***New description***
How have interactions between culture and biological/physical environment shaped the history and current nature of the Bennington community and its surroundings? How does their interplay constrain and enable its future? How might planning for Bennington’s future best recognize this history and build on the landscape presented by it?
Students will develop projects addressed to these or similar questions. Projects may be driven by questions rooted in the social sciences, humanities, or natural sciences and student work may focus on problems of design, planning, or analysis. Projects should include original work that might include data collection and analysis, synthetic analysis or modeling based on existing data, or purposeful design, but all projects must be focused on understanding of and/or planning for the community and landscape of Bennington and its environs.
The course is open to all students (1) who have completed “Studying Place by Metes and Bounds” (in either Spring or Fall of 2015), or (2) who are committed to completing a project that addresses one of the questions above.
All students interested in the class should submit a written (up to one page) project proposal to Donald Sherefkin or Kerry Woods. The proposal should focus on the primary questions or purposes motivating the project and on a basic framework for anticipated approach.
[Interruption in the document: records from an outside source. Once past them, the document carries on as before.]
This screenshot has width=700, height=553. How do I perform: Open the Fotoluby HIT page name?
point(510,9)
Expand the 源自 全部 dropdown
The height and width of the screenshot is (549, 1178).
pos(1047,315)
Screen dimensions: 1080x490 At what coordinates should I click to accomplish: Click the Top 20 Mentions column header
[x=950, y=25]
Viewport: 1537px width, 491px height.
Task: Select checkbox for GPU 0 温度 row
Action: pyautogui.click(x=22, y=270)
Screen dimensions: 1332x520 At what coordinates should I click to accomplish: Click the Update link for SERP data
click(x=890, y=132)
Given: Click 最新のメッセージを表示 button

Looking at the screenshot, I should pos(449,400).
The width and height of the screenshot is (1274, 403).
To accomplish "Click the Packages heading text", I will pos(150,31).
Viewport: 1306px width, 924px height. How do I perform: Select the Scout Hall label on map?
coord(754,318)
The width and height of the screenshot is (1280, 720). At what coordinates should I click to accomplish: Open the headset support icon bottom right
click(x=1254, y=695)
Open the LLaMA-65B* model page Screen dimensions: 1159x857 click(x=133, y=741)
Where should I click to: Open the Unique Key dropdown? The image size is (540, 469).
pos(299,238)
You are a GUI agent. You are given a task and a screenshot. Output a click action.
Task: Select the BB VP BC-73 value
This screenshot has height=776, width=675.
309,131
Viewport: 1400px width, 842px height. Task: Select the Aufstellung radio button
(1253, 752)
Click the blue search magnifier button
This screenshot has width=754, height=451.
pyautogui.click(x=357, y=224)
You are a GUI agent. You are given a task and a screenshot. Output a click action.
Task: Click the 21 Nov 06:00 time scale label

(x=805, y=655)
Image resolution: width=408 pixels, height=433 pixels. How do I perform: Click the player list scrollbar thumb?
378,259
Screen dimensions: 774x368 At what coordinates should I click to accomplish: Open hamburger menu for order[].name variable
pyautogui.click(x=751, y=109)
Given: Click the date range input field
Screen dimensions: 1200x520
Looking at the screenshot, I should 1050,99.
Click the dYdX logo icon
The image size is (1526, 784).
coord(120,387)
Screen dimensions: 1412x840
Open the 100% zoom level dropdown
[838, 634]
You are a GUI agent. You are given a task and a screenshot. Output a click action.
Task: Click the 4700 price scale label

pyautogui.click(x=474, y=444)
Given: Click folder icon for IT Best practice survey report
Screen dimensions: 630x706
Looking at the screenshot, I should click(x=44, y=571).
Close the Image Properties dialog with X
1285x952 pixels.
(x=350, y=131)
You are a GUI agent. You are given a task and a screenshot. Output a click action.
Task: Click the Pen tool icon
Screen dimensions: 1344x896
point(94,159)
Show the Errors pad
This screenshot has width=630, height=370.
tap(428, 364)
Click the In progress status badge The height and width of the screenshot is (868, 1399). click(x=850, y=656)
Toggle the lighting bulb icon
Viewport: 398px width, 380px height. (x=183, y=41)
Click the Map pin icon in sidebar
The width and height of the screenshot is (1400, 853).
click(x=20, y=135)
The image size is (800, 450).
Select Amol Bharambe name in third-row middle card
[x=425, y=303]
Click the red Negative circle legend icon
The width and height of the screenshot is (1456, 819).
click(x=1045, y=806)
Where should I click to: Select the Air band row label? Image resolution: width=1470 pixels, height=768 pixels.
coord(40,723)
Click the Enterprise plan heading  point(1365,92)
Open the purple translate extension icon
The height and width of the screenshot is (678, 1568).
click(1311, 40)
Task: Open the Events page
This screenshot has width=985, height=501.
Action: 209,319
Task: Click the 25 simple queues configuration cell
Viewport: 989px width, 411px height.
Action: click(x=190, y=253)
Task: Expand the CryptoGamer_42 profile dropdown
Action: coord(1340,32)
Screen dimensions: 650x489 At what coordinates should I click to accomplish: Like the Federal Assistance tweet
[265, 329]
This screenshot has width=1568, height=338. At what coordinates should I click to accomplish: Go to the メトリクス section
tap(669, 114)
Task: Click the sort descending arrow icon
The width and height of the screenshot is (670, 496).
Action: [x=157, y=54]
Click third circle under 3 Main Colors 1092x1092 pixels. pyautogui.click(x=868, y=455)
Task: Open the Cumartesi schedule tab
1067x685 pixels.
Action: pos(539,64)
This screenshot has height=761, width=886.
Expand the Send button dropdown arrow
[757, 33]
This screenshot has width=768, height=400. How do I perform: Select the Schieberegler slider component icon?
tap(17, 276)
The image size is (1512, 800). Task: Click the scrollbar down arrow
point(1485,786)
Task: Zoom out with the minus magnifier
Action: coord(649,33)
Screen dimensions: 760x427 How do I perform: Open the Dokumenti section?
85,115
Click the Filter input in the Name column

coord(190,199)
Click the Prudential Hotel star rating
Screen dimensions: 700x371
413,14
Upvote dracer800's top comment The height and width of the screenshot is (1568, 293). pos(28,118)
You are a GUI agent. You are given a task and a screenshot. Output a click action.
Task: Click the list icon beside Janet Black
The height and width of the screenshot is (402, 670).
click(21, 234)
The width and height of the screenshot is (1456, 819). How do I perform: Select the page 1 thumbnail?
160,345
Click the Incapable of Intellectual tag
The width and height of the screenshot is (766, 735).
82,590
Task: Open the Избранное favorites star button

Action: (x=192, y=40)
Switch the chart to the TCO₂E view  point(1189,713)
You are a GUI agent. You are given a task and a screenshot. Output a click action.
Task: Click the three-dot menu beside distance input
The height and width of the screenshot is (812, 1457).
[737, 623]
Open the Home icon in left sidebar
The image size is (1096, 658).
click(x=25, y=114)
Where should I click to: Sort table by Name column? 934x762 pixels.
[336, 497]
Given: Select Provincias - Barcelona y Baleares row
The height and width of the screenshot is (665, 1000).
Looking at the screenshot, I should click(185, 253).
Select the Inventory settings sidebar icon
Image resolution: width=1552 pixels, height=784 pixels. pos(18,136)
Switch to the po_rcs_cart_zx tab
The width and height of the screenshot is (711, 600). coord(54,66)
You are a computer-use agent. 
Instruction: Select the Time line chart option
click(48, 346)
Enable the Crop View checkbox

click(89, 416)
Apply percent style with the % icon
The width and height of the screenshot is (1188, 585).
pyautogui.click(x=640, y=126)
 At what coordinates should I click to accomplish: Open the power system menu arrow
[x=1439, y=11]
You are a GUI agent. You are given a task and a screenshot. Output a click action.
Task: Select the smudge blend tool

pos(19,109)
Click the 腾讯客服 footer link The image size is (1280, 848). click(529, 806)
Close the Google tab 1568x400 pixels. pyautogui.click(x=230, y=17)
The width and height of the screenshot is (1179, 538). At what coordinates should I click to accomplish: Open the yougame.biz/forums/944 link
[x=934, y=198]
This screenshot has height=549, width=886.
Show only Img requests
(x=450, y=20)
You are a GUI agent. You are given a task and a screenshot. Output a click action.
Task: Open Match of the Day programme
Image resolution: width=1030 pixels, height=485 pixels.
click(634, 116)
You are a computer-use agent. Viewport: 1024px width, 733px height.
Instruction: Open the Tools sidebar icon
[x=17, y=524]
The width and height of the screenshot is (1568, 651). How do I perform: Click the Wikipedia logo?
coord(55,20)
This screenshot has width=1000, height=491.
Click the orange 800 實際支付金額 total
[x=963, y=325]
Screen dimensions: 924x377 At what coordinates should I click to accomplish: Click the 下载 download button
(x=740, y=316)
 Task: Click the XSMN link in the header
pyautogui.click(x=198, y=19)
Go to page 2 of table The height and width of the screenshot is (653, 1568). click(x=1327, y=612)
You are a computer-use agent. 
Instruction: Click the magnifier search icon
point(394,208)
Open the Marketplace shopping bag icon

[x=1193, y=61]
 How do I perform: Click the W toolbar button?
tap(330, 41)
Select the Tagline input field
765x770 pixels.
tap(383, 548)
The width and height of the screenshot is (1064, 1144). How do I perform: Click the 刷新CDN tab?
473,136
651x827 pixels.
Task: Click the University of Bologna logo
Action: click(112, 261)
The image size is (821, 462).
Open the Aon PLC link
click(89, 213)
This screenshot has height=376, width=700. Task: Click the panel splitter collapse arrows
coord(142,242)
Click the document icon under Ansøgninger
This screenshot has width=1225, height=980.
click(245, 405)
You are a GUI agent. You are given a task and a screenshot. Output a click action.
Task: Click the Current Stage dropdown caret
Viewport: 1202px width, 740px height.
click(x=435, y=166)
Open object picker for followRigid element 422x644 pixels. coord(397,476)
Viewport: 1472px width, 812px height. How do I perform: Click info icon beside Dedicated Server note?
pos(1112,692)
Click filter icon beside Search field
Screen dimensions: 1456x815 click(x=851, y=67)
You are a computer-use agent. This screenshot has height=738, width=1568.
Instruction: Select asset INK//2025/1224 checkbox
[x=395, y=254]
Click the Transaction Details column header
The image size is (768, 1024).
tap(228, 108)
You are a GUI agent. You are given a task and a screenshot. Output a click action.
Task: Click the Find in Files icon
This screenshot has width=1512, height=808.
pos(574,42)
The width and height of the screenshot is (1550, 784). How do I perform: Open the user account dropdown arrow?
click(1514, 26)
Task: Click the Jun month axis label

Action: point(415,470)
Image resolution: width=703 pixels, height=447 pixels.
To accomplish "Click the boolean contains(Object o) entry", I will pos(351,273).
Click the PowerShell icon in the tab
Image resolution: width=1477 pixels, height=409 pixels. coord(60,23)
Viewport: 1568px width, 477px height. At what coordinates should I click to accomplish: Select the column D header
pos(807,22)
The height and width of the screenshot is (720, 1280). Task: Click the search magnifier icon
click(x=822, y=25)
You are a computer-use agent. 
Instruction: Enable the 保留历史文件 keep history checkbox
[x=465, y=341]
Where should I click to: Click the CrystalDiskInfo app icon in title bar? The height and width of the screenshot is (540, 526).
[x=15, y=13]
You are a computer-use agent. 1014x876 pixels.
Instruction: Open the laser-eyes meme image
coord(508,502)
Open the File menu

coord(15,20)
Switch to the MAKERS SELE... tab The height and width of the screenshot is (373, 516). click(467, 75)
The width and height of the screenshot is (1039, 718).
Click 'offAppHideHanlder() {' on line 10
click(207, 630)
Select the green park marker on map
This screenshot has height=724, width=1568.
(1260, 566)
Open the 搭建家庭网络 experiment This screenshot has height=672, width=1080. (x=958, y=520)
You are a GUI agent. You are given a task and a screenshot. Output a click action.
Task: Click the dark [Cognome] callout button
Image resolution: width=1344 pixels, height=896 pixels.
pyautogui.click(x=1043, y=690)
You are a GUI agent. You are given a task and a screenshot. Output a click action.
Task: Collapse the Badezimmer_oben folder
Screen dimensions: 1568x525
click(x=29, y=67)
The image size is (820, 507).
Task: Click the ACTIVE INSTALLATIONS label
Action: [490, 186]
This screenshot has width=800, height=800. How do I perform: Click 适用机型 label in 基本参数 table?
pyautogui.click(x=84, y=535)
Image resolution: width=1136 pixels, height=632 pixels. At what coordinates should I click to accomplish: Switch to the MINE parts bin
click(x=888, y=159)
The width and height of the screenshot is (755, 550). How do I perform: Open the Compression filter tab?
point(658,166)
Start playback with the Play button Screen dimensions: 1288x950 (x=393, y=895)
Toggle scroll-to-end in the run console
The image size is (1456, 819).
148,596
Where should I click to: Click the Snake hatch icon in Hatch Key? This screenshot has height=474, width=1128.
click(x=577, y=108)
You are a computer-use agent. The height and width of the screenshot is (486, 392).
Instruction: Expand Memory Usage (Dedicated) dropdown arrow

Class meetings will be devoted to presentations to the group and for discussion and trouble-shooting by the full group of questions and materials encountered in individual projects. Each student will work closely in project development and execution with at least one of the six faculty members involved with the ‘Mill-Town’ project, and should expect to meet with that person weekly in addition to the regular class meeting. Students should plan on committing a substantial amount of time to independent background research, development, and execution of the project. Projects will all result in a full write-up, an open presentation, and a visual presentation by poster, model, or other means.